For local beer hunters, no other bar touches the array of brews you can bag at Falling Rock. Owners Chris and Steve Black offer a palate-perplexing roster of over 70 draft beers and another 200-plus bottled versions; they eschew mass-market swill in favor of the best in national and craft beers. A year-round Great Global Beer Festival is as close as LoDo.
Mountain Sun Pub and Brewery
The warmth of the Mountain Sun lies in its intoxicating list of in-house beers. Brewer Mike Altman makes a dizzying selection of assertive, cut-no-corners beers, from the hoppy Colorado Kind to a toothy Scotch ale and a glorious, coffee-enhanced porter. As if that weren't enough exceptional brew, the house also serves a guest list of Colorado's best microbrews -- a bold move that other local brewpubs should emulate.

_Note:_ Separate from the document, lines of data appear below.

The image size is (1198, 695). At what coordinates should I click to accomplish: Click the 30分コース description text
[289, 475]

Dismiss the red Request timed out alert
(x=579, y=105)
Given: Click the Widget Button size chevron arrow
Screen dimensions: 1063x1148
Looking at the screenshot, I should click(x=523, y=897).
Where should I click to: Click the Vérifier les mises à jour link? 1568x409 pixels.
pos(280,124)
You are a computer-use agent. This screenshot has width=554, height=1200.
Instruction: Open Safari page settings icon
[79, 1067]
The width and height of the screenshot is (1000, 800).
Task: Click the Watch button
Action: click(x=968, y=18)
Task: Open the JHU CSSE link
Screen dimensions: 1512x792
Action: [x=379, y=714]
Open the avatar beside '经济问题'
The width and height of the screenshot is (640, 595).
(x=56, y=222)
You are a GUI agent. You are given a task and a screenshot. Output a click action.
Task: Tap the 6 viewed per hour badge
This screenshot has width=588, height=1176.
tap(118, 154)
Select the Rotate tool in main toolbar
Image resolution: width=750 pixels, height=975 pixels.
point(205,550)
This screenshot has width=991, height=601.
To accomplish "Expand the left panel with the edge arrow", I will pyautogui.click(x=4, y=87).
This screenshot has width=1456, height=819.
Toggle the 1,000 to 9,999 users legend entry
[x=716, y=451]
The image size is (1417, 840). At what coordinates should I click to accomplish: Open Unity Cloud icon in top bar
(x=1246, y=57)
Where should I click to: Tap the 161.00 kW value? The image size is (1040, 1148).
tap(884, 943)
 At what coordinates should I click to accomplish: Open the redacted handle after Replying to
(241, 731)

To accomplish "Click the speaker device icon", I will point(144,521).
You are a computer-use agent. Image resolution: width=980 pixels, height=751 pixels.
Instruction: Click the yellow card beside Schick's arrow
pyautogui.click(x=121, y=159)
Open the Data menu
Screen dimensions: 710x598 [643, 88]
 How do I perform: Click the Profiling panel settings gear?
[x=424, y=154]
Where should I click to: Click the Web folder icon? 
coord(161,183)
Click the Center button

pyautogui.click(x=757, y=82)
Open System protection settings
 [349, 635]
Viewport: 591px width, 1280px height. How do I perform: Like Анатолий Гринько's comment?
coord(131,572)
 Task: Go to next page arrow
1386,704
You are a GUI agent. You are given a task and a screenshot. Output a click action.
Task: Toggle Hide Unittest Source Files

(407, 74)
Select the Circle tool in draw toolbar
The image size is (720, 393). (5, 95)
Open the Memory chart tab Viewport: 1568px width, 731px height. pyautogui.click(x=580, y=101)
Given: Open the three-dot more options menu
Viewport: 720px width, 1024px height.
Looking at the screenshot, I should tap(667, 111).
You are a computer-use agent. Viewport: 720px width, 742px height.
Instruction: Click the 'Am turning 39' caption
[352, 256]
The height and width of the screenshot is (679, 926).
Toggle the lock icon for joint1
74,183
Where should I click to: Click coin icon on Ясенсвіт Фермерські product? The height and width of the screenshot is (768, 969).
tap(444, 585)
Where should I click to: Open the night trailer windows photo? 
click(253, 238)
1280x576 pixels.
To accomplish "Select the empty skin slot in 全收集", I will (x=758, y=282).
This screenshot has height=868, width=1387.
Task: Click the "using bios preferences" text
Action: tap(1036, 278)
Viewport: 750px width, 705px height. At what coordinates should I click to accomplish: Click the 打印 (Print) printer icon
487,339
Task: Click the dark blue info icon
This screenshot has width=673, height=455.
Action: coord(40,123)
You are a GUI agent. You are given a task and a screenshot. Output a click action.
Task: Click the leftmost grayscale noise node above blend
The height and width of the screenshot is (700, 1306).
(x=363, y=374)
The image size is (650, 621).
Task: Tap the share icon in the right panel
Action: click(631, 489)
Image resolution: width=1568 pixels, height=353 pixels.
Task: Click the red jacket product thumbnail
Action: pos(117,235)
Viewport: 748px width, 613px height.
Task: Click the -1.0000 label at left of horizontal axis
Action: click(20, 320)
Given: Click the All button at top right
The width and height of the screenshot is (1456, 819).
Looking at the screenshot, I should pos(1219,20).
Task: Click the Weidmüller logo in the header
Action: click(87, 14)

Don't tell Adam Avery that the thrill-seeking spirit of the craft-beer boom has faded. Adam builds his company's growing sales (and national reputation) on big beers that challenge the most jaded palates. His IPA is a world classic, his stout lives up to its Out of Bounds title, and Hog Heaven barley wine is one of the country's hoppiest beers. That high-octane wonder is now joined by the Reverend and the new Salvation, Belgian-style gonzo ales that overflow with flavor and alcohol. Avery's been very, very good to extreme beer nuts.
Bull & Bush Brewery
Hunter Stevens
This long-lived watering hole combines three of bar culture's better merits -- alcohol, televised sports and a convivial pub vibe -- for a pleasing new hybrid. But it's the in-house beer that elevates the Bull & Bush to all-star status and keeps regulars coming back year after year. Head brewer Gabe Moline crafts a long list of exceptional beers, most of them English-style ales rich with hops, flavor and true-to-style character. Moline's ESB, IPA and strong ales are superb, as are the B&B's brown ale and various breeds of wheat beer. D-town beer nuts can find no better place for filling their growlers than the Bush. Bully!
Wynkoop Brewing Company
Wynkoop Brewing
Wynkoop Brewing Co., Denver's oldest brewpub, sits in a historic building, and for a few years, the menu seemed as ancient as the space. But these days the kitchen is as hopping as what's brewing in those giant tanks, and the food is not only consistently good, it's cutting-edge fare. At no other brewpub would we be brave enough to try ahi tuna with a wasabe-based sauce and coconut sticky rice, or beer-battered rock shrimp with habanero-pineapple tartar sauce. And where else in town would the menu suggest you enjoy a stout with its charbroiled elk medallions in a brandy peppercorn sauce? Even the old standbys -- spicy, lamb-filled shepherd's pie, fish encased in a crackly batter made from the brewpub's own Railyard Ale -- taste better than ever. We toast the good pub grub at this Denver institution.
Casa Bonita
Casa Bonita may not immediately come to mind when you're searching for a dive. You're thinking a dark little hole-in-the-wall, not a giant original eatertainment complex filled with canned Mexican music and canned refried beans. But consider: Foodies certainly think they're slumming when they come here. And as at any more traditional dives, inadvertent entertainment abounds. Besides, at Casa Bonita you'll see actual dives -- executed off those fake cliffs by those built diving boys. For the best seat in the house, grab a palapa by the cliffs. Now order a round of margs and raise a glass to an underappreciated Colorado classic.